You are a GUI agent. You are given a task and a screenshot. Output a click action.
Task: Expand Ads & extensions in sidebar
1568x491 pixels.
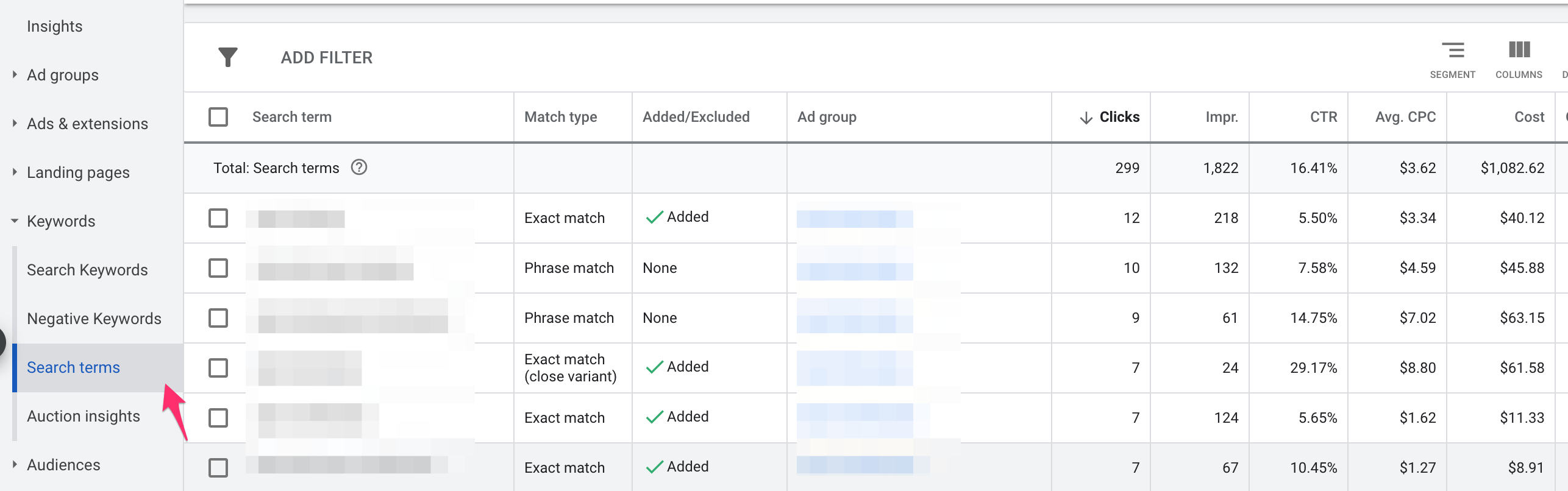[15, 124]
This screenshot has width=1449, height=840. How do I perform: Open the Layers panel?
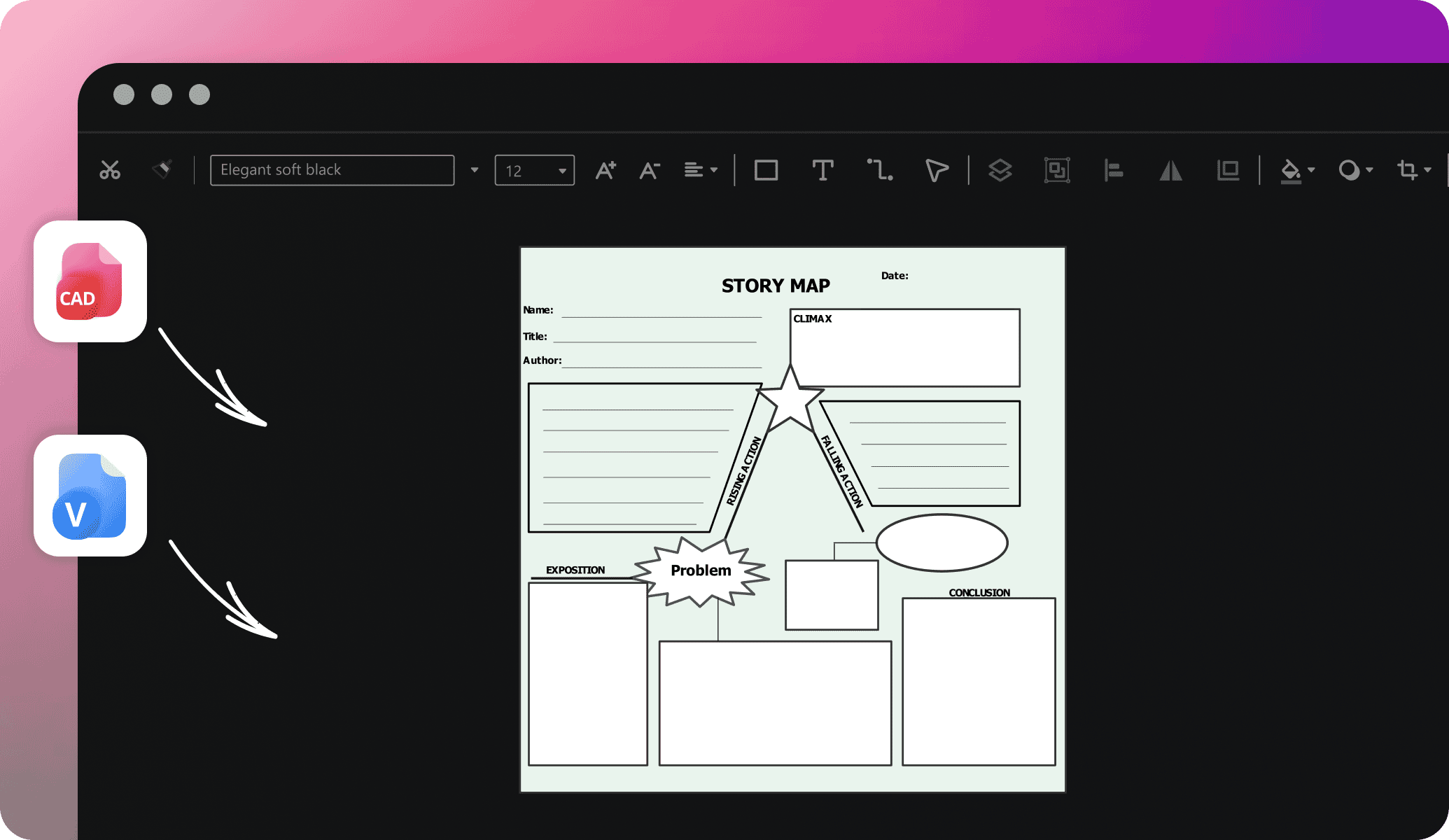[x=1000, y=168]
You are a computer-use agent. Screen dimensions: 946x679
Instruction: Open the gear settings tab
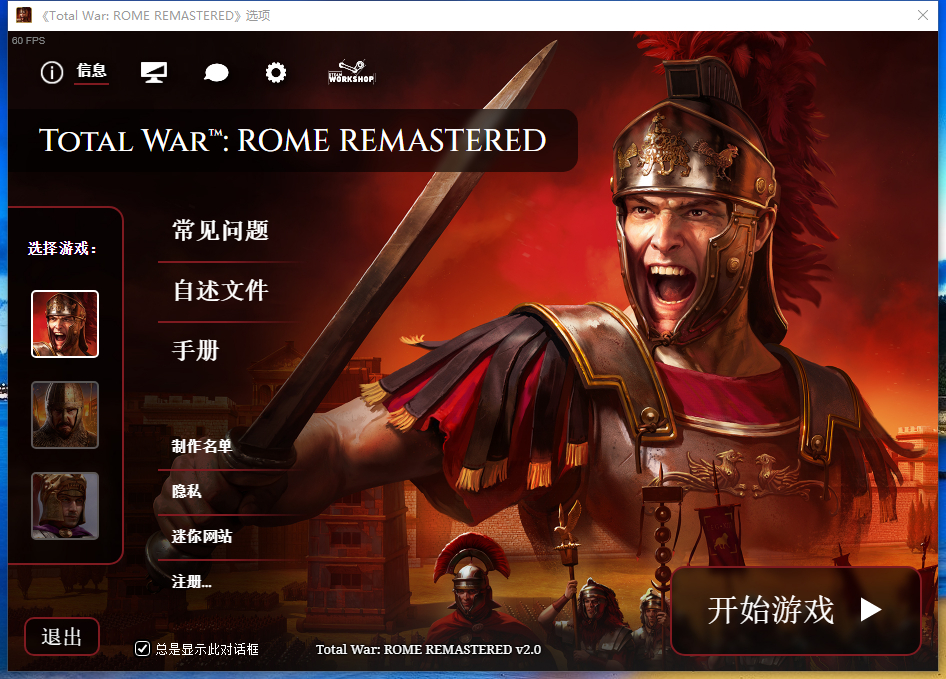[276, 72]
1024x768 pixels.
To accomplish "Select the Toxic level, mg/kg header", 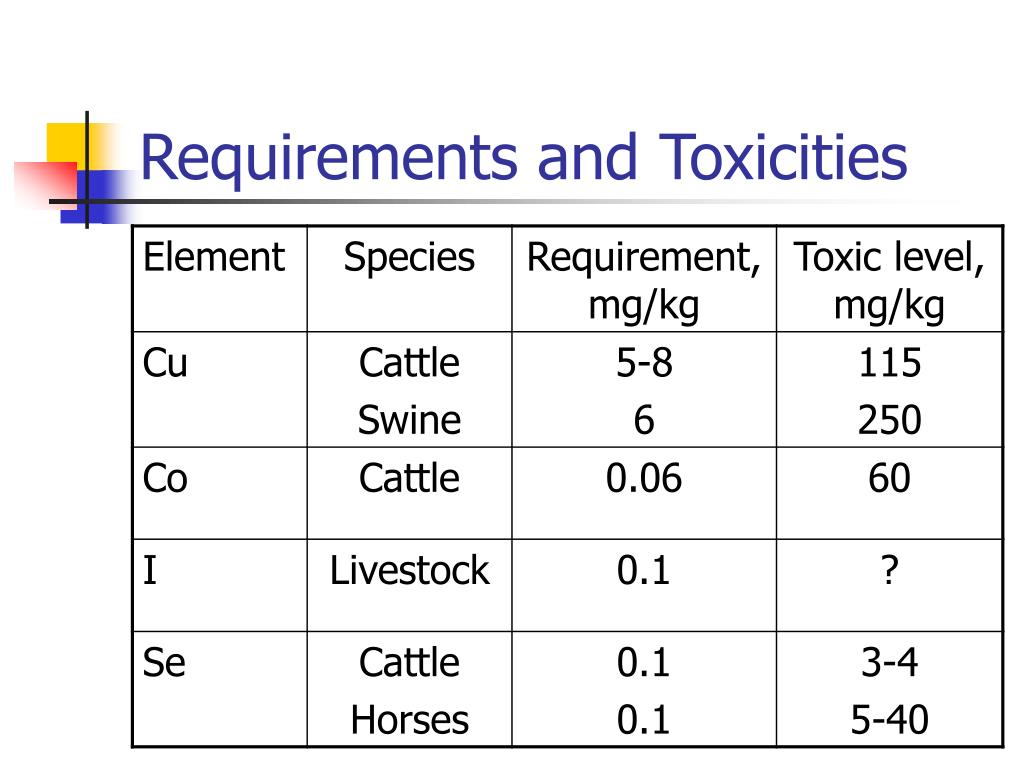I will pos(889,279).

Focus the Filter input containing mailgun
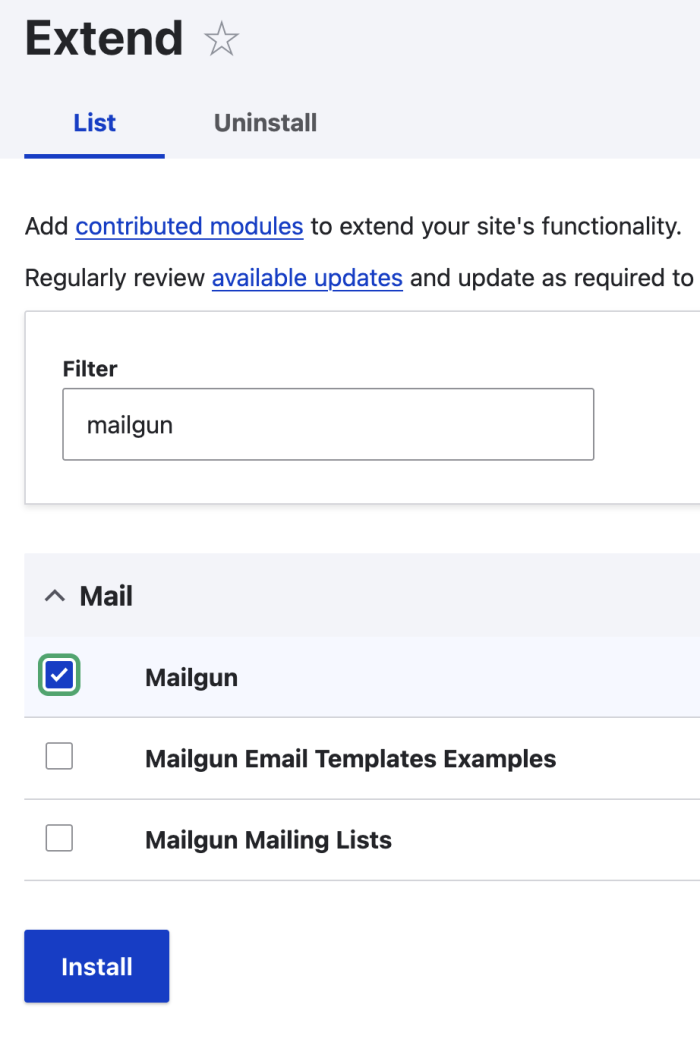(328, 424)
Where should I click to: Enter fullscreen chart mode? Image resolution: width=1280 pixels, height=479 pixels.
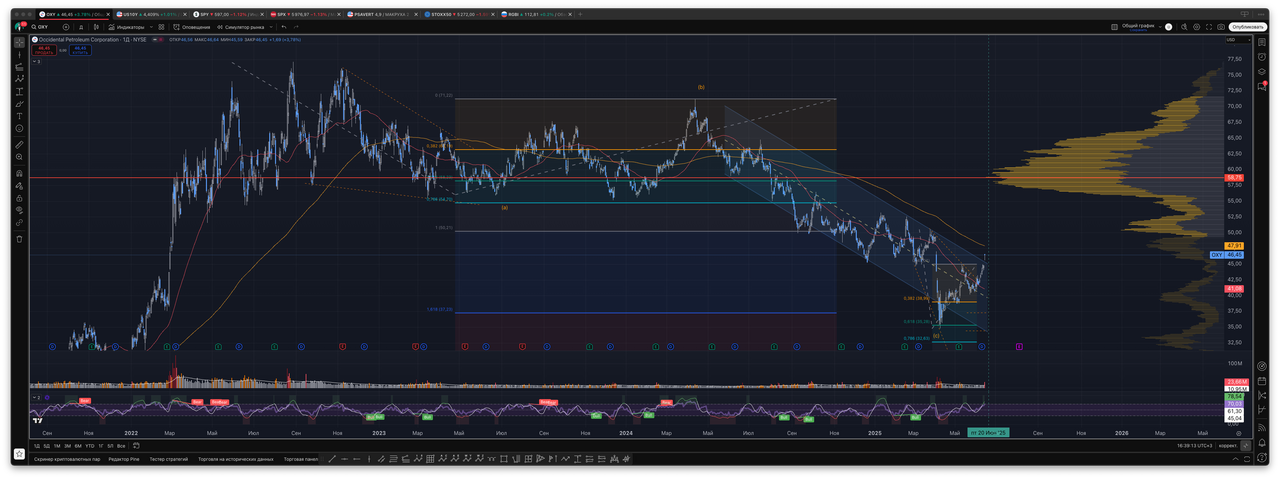(1208, 27)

• [PROBLEM REQUIREMENTS] Using the records given above, list every line that includes the word "agent".

• [WRITTEN REPLY]
You are a GUI agent. You are given a task and a screenshot. Output a click action.
You are a computer-use agent. Screen dimensions: 946x679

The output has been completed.